**The problem:** Retype the data that follows with no alterations, please.

**Data section:**
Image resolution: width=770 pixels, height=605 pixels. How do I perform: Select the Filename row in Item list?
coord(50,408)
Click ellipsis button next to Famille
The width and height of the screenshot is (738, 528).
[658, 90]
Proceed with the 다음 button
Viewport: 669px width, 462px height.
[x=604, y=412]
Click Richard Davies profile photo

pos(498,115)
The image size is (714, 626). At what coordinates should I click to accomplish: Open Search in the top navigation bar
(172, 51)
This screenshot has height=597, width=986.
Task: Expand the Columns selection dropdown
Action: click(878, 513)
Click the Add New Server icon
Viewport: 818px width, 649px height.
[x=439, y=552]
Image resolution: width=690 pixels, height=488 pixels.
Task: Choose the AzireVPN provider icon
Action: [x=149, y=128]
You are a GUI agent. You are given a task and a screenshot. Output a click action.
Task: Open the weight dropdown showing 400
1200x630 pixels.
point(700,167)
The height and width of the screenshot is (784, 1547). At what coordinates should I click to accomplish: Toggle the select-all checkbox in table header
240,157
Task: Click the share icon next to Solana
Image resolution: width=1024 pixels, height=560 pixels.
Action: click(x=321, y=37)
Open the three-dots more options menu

**Exercise solution:**
Image resolution: width=770 pixels, height=605 pixels. How do I perform: Select the Filename row in Item list?
coord(50,408)
Click ellipsis button next to Famille
The width and height of the screenshot is (738, 528).
[658, 90]
Proceed with the 다음 button
Viewport: 669px width, 462px height.
[x=604, y=412]
Click Richard Davies profile photo

pos(498,115)
The image size is (714, 626). At what coordinates should I click to accomplish: Open Search in the top navigation bar
(172, 51)
This screenshot has height=597, width=986.
Task: Expand the Columns selection dropdown
Action: click(878, 513)
Click the Add New Server icon
Viewport: 818px width, 649px height.
[x=439, y=552]
Image resolution: width=690 pixels, height=488 pixels.
Task: Choose the AzireVPN provider icon
Action: [x=149, y=128]
You are a GUI agent. You are given a task and a screenshot. Output a click action.
Task: Open the weight dropdown showing 400
1200x630 pixels.
point(700,167)
The height and width of the screenshot is (784, 1547). At what coordinates should I click to accomplish: Toggle the select-all checkbox in table header
240,157
Task: Click the share icon next to Solana
Image resolution: width=1024 pixels, height=560 pixels.
Action: click(x=321, y=37)
Open the three-dots more options menu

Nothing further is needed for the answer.